Temposu düşmüş, baskısı ürkütücü ve panik havası yaratan etkisini erozyona uğratmış, üstelik savunması açıklar veriyordu. Bütün bunlar olduğu için de; Kayseri Erciyes kafa tutma alanları ve fırsatları buluyordu. Bir şutları Tolga’dan sekip direkten bile dönmüştü. Anlayacağınız; son haftaların yükselen değeri Beşiktaş’tan ürken bir hali hiç yoktu. O kadar ki; iki taraftan birinin bu devrede illa da öne geçmesi gerekseydi, açıkçası bu ihtimale Erciyes daha yakındı.
* * *
Olcay Şahan’ın (Başının döndüğü gerekçesiyle) daha ilk yarıda oyundan çıkması, ikinci yarıyı da iyice soru işaretlerine gömmüştü. 3 puan sanki sahada değil, şifreli kasada gizliydi.

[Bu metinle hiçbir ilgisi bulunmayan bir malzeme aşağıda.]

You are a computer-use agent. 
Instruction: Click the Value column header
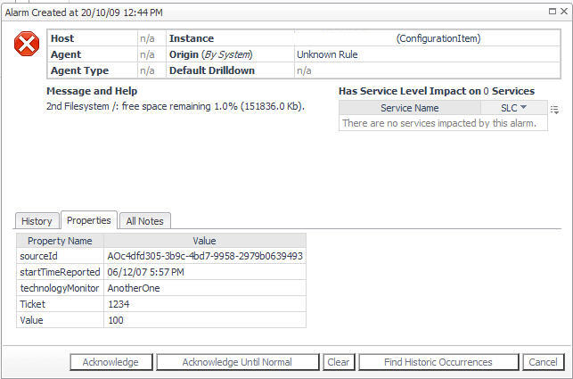pyautogui.click(x=204, y=241)
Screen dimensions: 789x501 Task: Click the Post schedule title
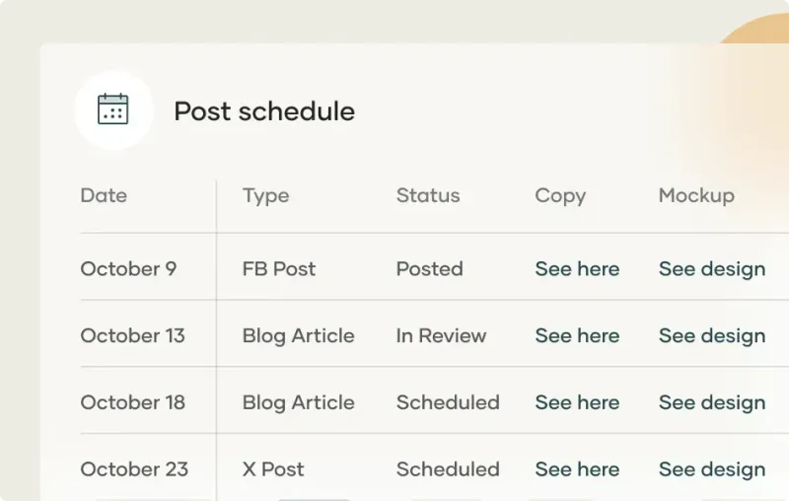[264, 111]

Kayseri Erciyes, şifre çözücü dekoderi de rakibine kaptırmayınca; Beşiktaş açısından korkulan başa geldi ve “İlk yarının öne geçmesi gereken takımı”, biraz gecikmeli olarak nihayet öne geçti. Müsabaka öncesi için sürpriz sayılması gereken şey, maç içinde olağan hale geldi. Çünkü Erciyes, ödüllenmeyi hakediyordu.
* * *
Her şey Beşiktaş’ın aleyhine giderken; Gökhan Töre’ye gösterilen kırmızı kart, maçın kırılma anı oldu. Siyah-Beyazlılar; bu ana bir öfke patlaması olarak, Kerim’le önce beraberliği, ardından galibiyeti yakaladılar. Erciyes zor uyandı.
Beşiktaş, ciddi ve derin zik-zaklar yaşadığı maçtan yenik ayrıldı. Yorgunluğun izi var mı bilmem ama, takıma yüklenen havanın bütünlüğü de bozduğu çok açık... Bol gol, maçı güzel hale getirdi.